Give the data a second time, exactly and in full.
[[ Given records open ]]
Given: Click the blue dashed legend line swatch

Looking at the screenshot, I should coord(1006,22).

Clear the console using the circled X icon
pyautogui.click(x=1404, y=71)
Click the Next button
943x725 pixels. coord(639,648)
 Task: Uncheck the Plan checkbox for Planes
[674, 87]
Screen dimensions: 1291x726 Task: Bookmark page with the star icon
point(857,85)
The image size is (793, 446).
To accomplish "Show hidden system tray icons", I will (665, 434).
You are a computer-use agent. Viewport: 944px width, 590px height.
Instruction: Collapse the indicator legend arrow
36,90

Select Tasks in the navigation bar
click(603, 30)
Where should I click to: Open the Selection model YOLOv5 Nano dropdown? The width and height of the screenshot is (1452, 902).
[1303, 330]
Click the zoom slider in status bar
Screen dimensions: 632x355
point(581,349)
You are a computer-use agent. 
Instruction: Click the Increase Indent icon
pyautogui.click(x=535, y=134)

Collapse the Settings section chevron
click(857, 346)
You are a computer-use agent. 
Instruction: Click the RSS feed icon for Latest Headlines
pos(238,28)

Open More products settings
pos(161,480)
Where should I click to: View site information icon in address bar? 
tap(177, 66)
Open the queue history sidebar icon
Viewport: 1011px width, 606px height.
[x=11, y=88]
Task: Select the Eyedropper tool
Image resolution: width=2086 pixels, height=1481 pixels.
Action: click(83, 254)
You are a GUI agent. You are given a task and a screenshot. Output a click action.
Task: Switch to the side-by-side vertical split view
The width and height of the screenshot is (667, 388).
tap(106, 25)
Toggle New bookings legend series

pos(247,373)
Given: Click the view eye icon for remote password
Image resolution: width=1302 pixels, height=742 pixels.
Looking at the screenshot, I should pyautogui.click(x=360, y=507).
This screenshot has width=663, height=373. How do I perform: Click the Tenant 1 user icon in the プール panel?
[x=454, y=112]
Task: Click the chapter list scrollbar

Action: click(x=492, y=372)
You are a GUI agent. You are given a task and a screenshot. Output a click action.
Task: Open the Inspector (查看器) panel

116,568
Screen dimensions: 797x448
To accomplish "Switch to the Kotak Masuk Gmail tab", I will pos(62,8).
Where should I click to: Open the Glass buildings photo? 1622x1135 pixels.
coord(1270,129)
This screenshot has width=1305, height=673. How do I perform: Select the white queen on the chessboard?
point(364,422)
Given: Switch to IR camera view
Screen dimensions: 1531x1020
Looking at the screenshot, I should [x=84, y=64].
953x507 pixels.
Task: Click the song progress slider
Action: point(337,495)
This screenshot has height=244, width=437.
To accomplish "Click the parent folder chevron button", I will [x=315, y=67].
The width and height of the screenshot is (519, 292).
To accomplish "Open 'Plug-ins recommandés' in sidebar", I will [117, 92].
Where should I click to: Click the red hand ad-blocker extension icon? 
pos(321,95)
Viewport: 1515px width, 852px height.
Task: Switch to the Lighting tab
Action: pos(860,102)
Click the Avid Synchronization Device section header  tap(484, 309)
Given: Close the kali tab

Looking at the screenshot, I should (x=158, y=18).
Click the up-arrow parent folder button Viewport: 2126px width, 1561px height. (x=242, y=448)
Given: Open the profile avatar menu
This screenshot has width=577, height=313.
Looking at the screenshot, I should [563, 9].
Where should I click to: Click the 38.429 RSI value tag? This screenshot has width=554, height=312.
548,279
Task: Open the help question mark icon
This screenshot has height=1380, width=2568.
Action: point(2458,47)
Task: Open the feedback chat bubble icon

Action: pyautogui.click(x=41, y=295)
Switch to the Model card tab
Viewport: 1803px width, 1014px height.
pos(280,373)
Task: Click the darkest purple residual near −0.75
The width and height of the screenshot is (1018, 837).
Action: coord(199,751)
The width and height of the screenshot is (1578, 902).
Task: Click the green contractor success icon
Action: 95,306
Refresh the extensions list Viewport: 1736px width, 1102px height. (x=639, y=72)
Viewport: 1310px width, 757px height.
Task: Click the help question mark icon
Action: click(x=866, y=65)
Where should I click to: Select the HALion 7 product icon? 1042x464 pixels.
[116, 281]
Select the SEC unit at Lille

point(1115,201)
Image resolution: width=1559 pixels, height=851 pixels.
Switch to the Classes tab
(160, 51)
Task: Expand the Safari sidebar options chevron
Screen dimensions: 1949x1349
[[ Given records closed ]]
--- Answer space ---
Given: Click the blue dashed legend line swatch

Looking at the screenshot, I should coord(1006,22).

Clear the console using the circled X icon
pyautogui.click(x=1404, y=71)
Click the Next button
943x725 pixels. coord(639,648)
 Task: Uncheck the Plan checkbox for Planes
[674, 87]
Screen dimensions: 1291x726 Task: Bookmark page with the star icon
point(857,85)
The image size is (793, 446).
To accomplish "Show hidden system tray icons", I will (665, 434).
You are a computer-use agent. Viewport: 944px width, 590px height.
Instruction: Collapse the indicator legend arrow
36,90

Select Tasks in the navigation bar
click(603, 30)
Where should I click to: Open the Selection model YOLOv5 Nano dropdown? The width and height of the screenshot is (1452, 902).
[1303, 330]
Click the zoom slider in status bar
Screen dimensions: 632x355
point(581,349)
You are a computer-use agent. 
Instruction: Click the Increase Indent icon
pyautogui.click(x=535, y=134)

Collapse the Settings section chevron
click(857, 346)
You are a computer-use agent. 
Instruction: Click the RSS feed icon for Latest Headlines
pos(238,28)

Open More products settings
pos(161,480)
Where should I click to: View site information icon in address bar? 
tap(177, 66)
Open the queue history sidebar icon
Viewport: 1011px width, 606px height.
[x=11, y=88]
Task: Select the Eyedropper tool
Image resolution: width=2086 pixels, height=1481 pixels.
Action: click(83, 254)
You are a GUI agent. You are given a task and a screenshot. Output a click action.
Task: Switch to the side-by-side vertical split view
The width and height of the screenshot is (667, 388).
tap(106, 25)
Toggle New bookings legend series

pos(247,373)
Given: Click the view eye icon for remote password
Image resolution: width=1302 pixels, height=742 pixels.
Looking at the screenshot, I should pyautogui.click(x=360, y=507).
This screenshot has width=663, height=373. How do I perform: Click the Tenant 1 user icon in the プール panel?
[x=454, y=112]
Task: Click the chapter list scrollbar

Action: click(x=492, y=372)
You are a GUI agent. You are given a task and a screenshot. Output a click action.
Task: Open the Inspector (查看器) panel

116,568
Screen dimensions: 797x448
To accomplish "Switch to the Kotak Masuk Gmail tab", I will pos(62,8).
Where should I click to: Open the Glass buildings photo? 1622x1135 pixels.
coord(1270,129)
This screenshot has width=1305, height=673. How do I perform: Select the white queen on the chessboard?
point(364,422)
Given: Switch to IR camera view
Screen dimensions: 1531x1020
Looking at the screenshot, I should [x=84, y=64].
953x507 pixels.
Task: Click the song progress slider
Action: point(337,495)
This screenshot has height=244, width=437.
To accomplish "Click the parent folder chevron button", I will [x=315, y=67].
The width and height of the screenshot is (519, 292).
To accomplish "Open 'Plug-ins recommandés' in sidebar", I will [117, 92].
Where should I click to: Click the red hand ad-blocker extension icon? 
pos(321,95)
Viewport: 1515px width, 852px height.
Task: Switch to the Lighting tab
Action: pos(860,102)
Click the Avid Synchronization Device section header  tap(484, 309)
Given: Close the kali tab

Looking at the screenshot, I should (x=158, y=18).
Click the up-arrow parent folder button Viewport: 2126px width, 1561px height. (x=242, y=448)
Given: Open the profile avatar menu
This screenshot has width=577, height=313.
Looking at the screenshot, I should [563, 9].
Where should I click to: Click the 38.429 RSI value tag? This screenshot has width=554, height=312.
548,279
Task: Open the help question mark icon
This screenshot has height=1380, width=2568.
Action: point(2458,47)
Task: Open the feedback chat bubble icon

Action: pyautogui.click(x=41, y=295)
Switch to the Model card tab
Viewport: 1803px width, 1014px height.
pos(280,373)
Task: Click the darkest purple residual near −0.75
The width and height of the screenshot is (1018, 837).
Action: coord(199,751)
The width and height of the screenshot is (1578, 902).
Task: Click the green contractor success icon
Action: 95,306
Refresh the extensions list Viewport: 1736px width, 1102px height. (x=639, y=72)
Viewport: 1310px width, 757px height.
Task: Click the help question mark icon
Action: click(x=866, y=65)
Where should I click to: Select the HALion 7 product icon? 1042x464 pixels.
[116, 281]
Select the SEC unit at Lille

point(1115,201)
Image resolution: width=1559 pixels, height=851 pixels.
Switch to the Classes tab
(160, 51)
Task: Expand the Safari sidebar options chevron
Screen dimensions: 1949x1349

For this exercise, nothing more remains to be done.